Por Neide
Medeiros Santos – Crítica literária FNLIJ/PB
Que é poesia?
Uma ilha cercada
de palavras por todos os lados.
(Cassiano Ricardo)
Marcos Bagno, escritor, tradutor e professor
de Linguística da UNB, publicou na
revista “Carta Fundamental” ( agosto de 2012) um artigo bem interessante sobre
poesia. Com o instigante título “Não matem a poesia!”, o professor condena o
uso do texto poético como pretexto para
gramatiquices. Pesquisando em livros didáticos de português, ele descobriu que
muitos autores utilizam a poesia para ensinar gramática, o que considera um
absurdo. Se é grave a utilização do texto literário para estudo da gramática,
mais grave ainda se torna quando o texto é poético.
Alguém
já afirmou que a poesia é muito mais para ser sentida do que compreendida, como
entender o uso da poesia para fins didáticos? “Escrever poesia é cinzelar as
palavras”, diz Bagno.
Na
pesquisa que fez em livros didáticos, o escritor encontrou um poema de Sylvia
Orthof – “Ave alegria”, que foi utilizado para estudo de classes gramaticais –
interjeição, substantivos, etc. Uma verdadeira aberração. Nesse poema, Sylvia
Orthof brinca, de modo descontraído, com a oração – “Ave Maria”. Um excerto do poema dá para sentir que jamais
poderia se depreender gramatiquice de tal texto:
Ave alegria,
cheia de graça,
o amor é contigo,
bendita é a risada
e a gargalhada!
Mas não é só Marcos
Bagno que se preocupa com o uso gramatical da poesia em sala de aula. Ana Maria Machado,
no texto “Poesia: semente da literatura”, inserido no livro “Uma rede de casas
encantadas” (Moderna; 2012), apresenta vários exemplos de bons poemas que podem
ser lidos e debatidos em sala de aula sem nenhuma ligação com a gramática. Ela lembra que o poema “Canção do Tamoio”, de
Gonçalves Dias, cria a ilusão de tambores batendo na mata. São os detalhes
literários que devem ser lembrados pelos professores. Examinemos este fragmento:
Não chores, meu
filho;
Não chores, que a vida
É luta renhida:
Viver é lutar.
A escritora chama a
atenção para a doçura e musicalidade da língua portuguesa. Nossa língua conta
com uma variedade muito grande de vogais
(abertas, fechadas, orais,
nasais), por isso a nossa poesia é muito musical. Aliado a tudo isso, os sons
consonantais do português não são duros, não arranham a nossa garganta.
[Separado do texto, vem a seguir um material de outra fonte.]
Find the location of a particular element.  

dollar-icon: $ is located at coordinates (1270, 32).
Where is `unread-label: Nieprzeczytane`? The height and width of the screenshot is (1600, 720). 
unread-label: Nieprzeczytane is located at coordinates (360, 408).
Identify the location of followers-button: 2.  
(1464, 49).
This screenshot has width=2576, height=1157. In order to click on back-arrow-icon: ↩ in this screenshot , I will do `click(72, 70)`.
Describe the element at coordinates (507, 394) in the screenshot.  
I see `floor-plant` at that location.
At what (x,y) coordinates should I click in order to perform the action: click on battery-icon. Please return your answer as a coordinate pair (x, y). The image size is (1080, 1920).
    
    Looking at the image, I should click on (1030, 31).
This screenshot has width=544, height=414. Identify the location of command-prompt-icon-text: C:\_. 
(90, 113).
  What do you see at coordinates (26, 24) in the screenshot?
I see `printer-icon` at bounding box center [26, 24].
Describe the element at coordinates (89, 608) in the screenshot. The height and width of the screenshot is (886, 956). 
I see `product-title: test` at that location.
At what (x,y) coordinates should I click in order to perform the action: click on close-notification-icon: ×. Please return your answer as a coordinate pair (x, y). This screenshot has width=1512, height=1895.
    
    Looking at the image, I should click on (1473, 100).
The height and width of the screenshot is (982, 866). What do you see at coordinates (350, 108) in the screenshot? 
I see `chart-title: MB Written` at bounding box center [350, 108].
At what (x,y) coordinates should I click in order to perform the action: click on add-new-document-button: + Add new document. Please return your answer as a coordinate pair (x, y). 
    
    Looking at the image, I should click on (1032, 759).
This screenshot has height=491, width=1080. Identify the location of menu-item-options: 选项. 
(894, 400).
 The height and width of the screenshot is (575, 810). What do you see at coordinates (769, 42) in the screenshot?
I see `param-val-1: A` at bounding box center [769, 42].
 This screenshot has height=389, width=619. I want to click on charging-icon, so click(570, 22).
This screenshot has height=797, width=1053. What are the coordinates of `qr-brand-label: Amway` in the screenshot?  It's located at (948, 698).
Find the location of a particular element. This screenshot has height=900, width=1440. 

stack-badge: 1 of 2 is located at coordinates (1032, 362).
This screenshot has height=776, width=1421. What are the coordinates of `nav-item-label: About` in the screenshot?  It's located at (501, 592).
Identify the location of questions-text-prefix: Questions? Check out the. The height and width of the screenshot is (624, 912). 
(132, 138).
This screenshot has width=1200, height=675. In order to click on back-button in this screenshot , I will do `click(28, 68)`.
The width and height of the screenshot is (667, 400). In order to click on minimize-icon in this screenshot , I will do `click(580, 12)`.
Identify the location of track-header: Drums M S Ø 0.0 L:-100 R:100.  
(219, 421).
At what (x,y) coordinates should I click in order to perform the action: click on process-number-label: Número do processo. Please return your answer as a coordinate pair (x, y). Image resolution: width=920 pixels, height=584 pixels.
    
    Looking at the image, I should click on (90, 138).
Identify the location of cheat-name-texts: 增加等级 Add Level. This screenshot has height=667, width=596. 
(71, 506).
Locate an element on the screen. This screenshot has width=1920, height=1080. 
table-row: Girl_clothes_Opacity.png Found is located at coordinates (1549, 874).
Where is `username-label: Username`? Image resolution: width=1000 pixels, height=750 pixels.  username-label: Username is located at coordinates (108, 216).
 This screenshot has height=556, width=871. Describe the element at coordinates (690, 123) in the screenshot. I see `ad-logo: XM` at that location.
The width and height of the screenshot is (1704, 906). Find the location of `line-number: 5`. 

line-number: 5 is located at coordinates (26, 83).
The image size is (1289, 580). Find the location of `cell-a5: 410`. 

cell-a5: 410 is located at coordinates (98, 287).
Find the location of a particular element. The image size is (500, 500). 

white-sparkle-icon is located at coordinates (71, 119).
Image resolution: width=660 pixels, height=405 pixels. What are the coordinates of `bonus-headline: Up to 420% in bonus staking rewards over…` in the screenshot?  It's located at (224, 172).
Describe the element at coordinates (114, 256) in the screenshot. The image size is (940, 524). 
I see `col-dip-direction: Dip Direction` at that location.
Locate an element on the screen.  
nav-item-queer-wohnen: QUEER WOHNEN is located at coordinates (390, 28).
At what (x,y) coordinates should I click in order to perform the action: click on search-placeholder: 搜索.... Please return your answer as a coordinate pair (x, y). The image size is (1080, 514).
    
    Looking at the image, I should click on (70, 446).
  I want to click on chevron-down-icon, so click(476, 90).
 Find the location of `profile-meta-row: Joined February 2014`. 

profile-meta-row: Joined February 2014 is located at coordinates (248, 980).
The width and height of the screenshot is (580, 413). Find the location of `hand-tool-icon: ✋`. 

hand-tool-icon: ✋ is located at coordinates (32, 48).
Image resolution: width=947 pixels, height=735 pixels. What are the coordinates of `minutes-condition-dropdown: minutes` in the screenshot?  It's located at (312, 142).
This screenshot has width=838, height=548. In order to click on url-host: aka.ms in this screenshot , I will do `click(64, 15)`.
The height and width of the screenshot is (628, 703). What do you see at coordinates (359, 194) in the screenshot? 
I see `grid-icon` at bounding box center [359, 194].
A escritora não cita poemas de Cecília Meireles, mas
quando se fala em musicalidade surge logo o nome de Cecília, talvez a mais
musical de nossas poetisas. Cecília era tão apaixonada pela música que alguns
títulos de seus livros nos transportam para o reino de Apolo – “Baladas para
El-rei”, “Cânticos”. “Vaga Música”, “Doze Noturnos da Holanda”, sem contar com
os inúmeros títulos de poemas que remetem à música.
O escritor Rubem Alves aconselha que se faça a leitura de
alguns poemas de Cecília ouvindo música clássica e ousamos dar esta sugestão:
Vamos ler os poemas “Elegia 1, 2, 3, 4, 5, 6, 7,8 – dedicados à memória de
Jacinta Garcia Benevides, avó da poetisa, ao som de “Meditação de Thais”, de Jules
Massenet. Os dois primeiros versos da Elegia 1 são denotadores do clima de
nostalgia que perpassa por todo o poema. Diante da imagem da avó morta, Cecília
escreveu estes bonitos versos:
Minha primeira
lágrima caiu dentro de teus olhos.
Tive medo de a enxugar para não
saberes que havia caído. [...].
Marcos Bagno
considera que escrever poesia é cinzelar as palavras, Ana Maria Machado afirma
que a língua portuguesa é muito musical. Munidos de cinzel e de música construiremos
belos poemas e tornaremos outros mais belos. Essa é a missão do professor,
tornar as palavras mais bonitas, os poemas mais palpáveis, mais próximos do
leitor. Muitos são os caminhos que nos levam à poesia, é preciso saber percorrê-los.